The Holonic Graph: A New Architecture for Knowledge That Thinks
And brews up a nice glass of sherry as well ...
The Inference Engineer · Kurt Cagle · Chloe Shannon
There is a question that keeps surfacing in every serious conversation about enterprise AI, knowledge management, and the future of semantic systems. It comes in different forms depending on who’s asking, but it always points at the same gap.
From the data engineer: “How do I know which version of this record is the right one?”
From the compliance officer: “How can I show, for any given output, exactly what the system believed and why?”
From the ontologist: “How do I represent the fact that two departments legitimately disagree about the same entity, without forcing a premature consensus that serves neither of them?”
From the AI researcher: “How do I give a language model a stable home — an epistemic address it can be held accountable to — rather than letting it float free in a space of plausible-sounding confabulations?”
These are not the same question. But they have the same answer. And that answer is the subject of this newsletter.
When putting together newsletters, one thing I’ve learned over the years is that each newsletter must do something different, must cover a different beat or domain, or after a while, you lose cohesiveness. The Inference Engineer is not my newsletter, The Ontologist. The latter allows me to talk about data-modelling in the Semantic Stack, about SHACL, SPARQL, and RDF-* and so on, and I will continue to write regularly to it.
The Inference Engineer (IEr), on the other hand, is a play on Charles Babbage’s Difference Engine from the early 1830s, one of the first true mechanical computers. The Analytical Engine, which was designed but not actually built (steel tolerances were simply too low at the time), would have been closer, but it would take a whole new physics to build modern computing.
Our intent, Gentle Reader, and that of IEr, on the other hand, is to explore how graphs allow us to express holons - narratives and symbolic places and reifications, using a mix of the pragmatic grounding of semantics with the free energy principles of Karl Friston’s Active Inferencing to express (and build) dynamic evolving distributed information networks with neural latent spaces. By the gods, that sounds esoteric! In simpler terms:
We're building knowledge graphs that think — that know where they stand, remember where they've been, and update what they believe.
The Inference Engineer is where we work that out in public, and hope that you will join us.
What Is a Holon?
The word comes from Arthur Koestler, who coined it in The Ghost in the Machine in 1967. He was looking for a term to describe something that existing vocabulary kept forcing into one of two inadequate bins: either a part (emphasising its membership in something larger) or a whole (emphasising its completeness in itself). His insight was that the interesting entities in the world are neither one nor the other — they are always both simultaneously.
A cell is a whole: it has an interior, it maintains its own boundaries, it carries out its own processes. It is also a part: it belongs to a tissue, which belongs to an organ, which belongs to a body. Destroy the organ and the cell loses its context; destroy the cell and the organ loses its structure. Neither level has priority. Both are real.

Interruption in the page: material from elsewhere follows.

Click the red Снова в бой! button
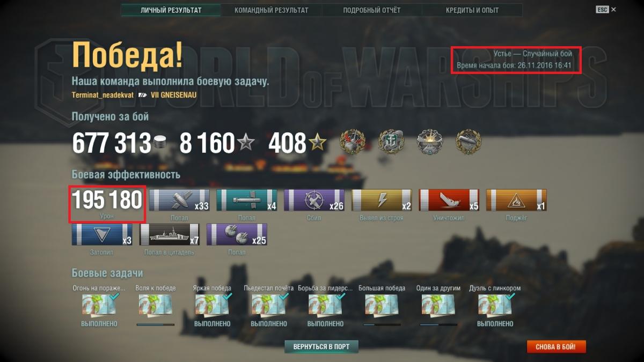The height and width of the screenshot is (362, 644). (x=556, y=347)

Koestler called this nested structure a holarchy — a hierarchy of holons, where every level is simultaneously a whole made of parts and a part of a larger whole. He was thinking about biological systems, but the pattern turns up everywhere: in organisations, in software architectures, in legal systems, in language itself.

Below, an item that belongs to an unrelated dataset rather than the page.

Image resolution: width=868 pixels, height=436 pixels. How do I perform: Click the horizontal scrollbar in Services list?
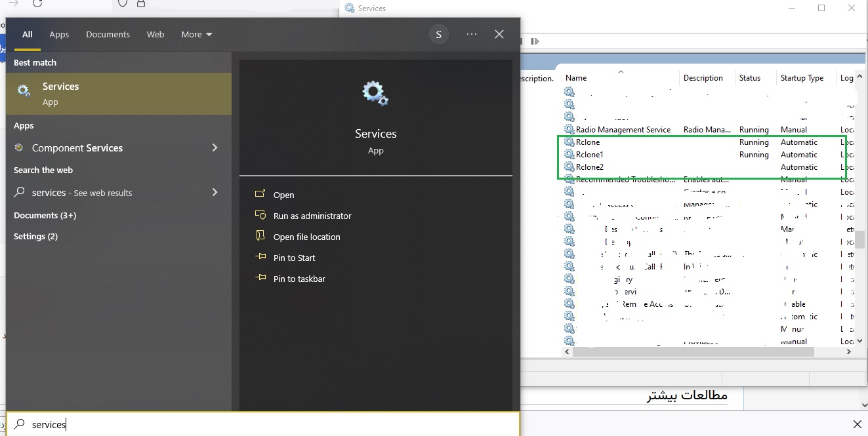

What I want to argue in this newsletter is that the holarchy is also the right pattern for knowledge representation — and that the W3C RDF 1.2 stack gives us, for the first time, the formal tools to implement it properly.
The Problem with Flat Knowledge
Most knowledge representation systems — including most current graph databases and ontology frameworks — treat knowledge as fundamentally flat. There are nodes and edges, or subjects and predicates and objects, and they all live in the same namespace, on the same level, with the same epistemic status.
This works for simple cases. It breaks for complex ones.
Consider a pharmaceutical company maintaining a knowledge graph of drug compounds, clinical trials, and regulatory approvals. The regulatory affairs team and the clinical research team both have records for the same compound. They use different vocabularies, operate under different constraints, update their records at different times, and have different levels of confidence in different facts. When there is a disagreement — and there will be disagreements — the flat graph has no principled way to represent it. Either the two teams’ records are merged (which loses the provenance of each claim and forces a resolution that may not be warranted) or they are kept separate (which means no one can query across them coherently).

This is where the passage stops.